Wrote Chief Justice John Roberts, 5 years ago, quoted in "Trump's firings of independent agency heads put 90-year-old Supreme Court precedent in crosshairs" (CBS News).
In what is likely to be the Trump administration's first Supreme Court emergency appeal of his second term, the solicitor general is expected to ask the high court to permit Dellinger's firing, according to documents obtained Sunday.
Dellinger = Hampton Dellinger, "who oversees the office that investigates whistleblower complaints"
The 90-year-old case = Humphrey's Executor. Justice Clarence Thomas, joined by Neil Gorsuch, called Humphrey's Executor "a direct threat to our constitutional structure and, as a result, the liberty of the American people," and said he "would repudiate what is left of this erroneous precedent."
(It's Humphrey's Executor because the man, who was fired by FDR, had died, and the family was suing for back pay.)
40 comments:
First of many emergency appeals, apparently…
I think anyone empowered to issue binding regulations or decide where a federal dollar is spent should be employed only at the pleasure of the President. I would remove civil service protections for the senior executive service and two or three layers lower down.

**Data shown**
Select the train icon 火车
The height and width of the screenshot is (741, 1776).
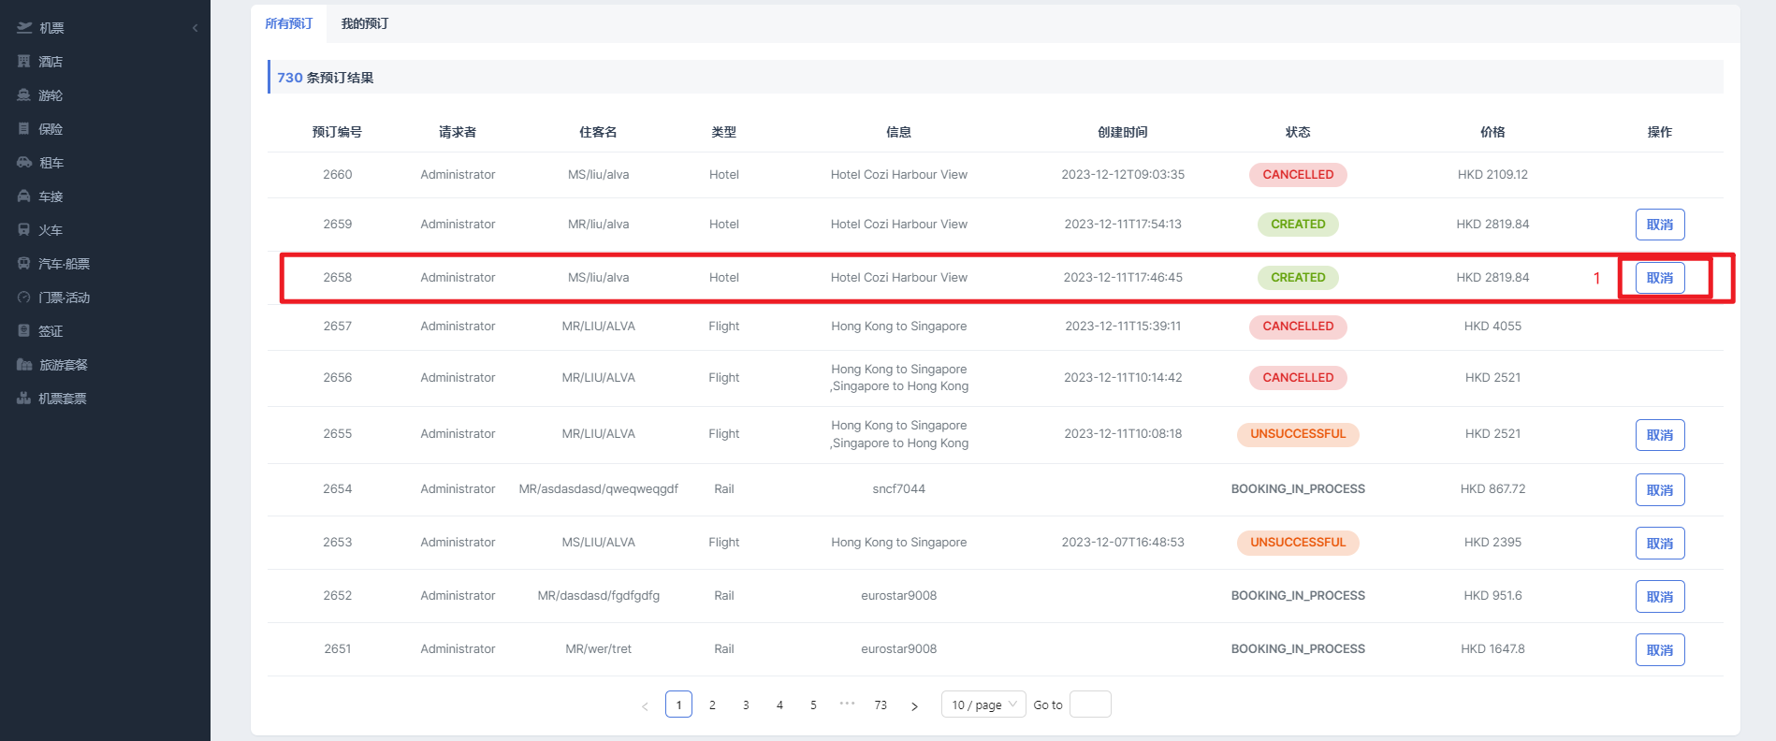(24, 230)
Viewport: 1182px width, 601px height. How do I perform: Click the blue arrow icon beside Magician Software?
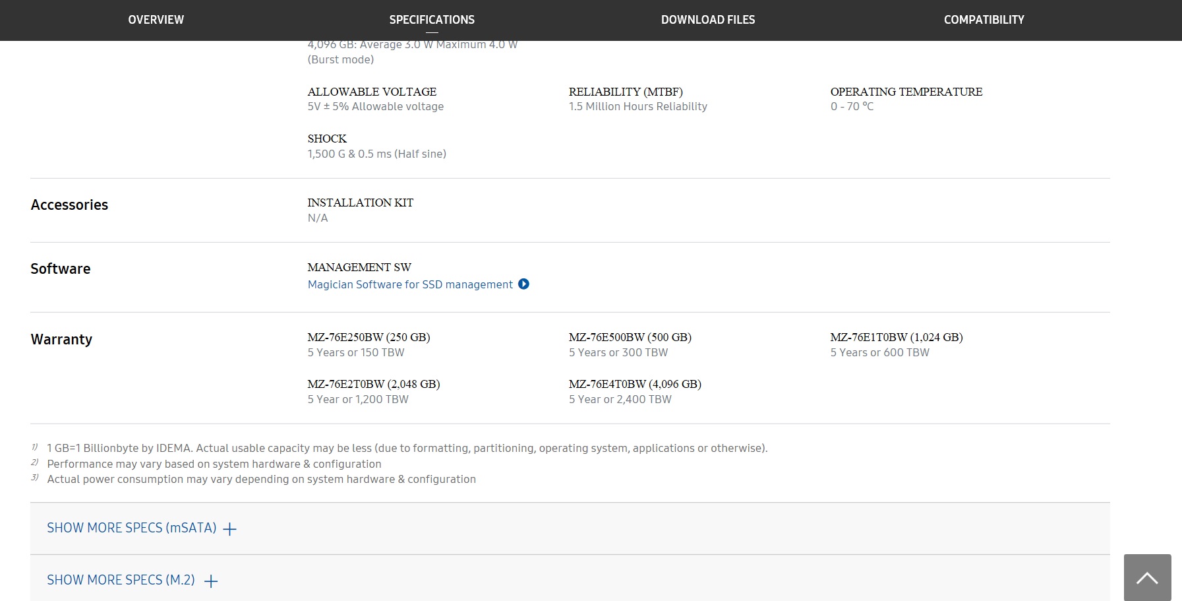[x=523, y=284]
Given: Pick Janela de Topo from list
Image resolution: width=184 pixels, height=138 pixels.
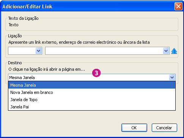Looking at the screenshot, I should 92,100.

**Things to do**
- 1) In the post about Hampton Dellinger's firing, what office does Dellinger oversee?
- 2) Summarize the post about Hampton Dellinger's firing in two sentences.

**Response list**
- 1) He oversees the office that investigates whistleblower complaints.

- 2) According to documents obtained Sunday, the solicitor general is expected to ask the Supreme Court to permit the firing of Hampton Dellinger, who oversees the office that investigates whistleblower complaints, in what is likely the Trump administration's first Supreme Court emergency appeal of his second term. The 90-year-old precedent at stake is Humphrey's Executor, which Justice Clarence Thomas, joined by Neil Gorsuch, called "a direct threat to our constitutional structure" and said he would repudiate.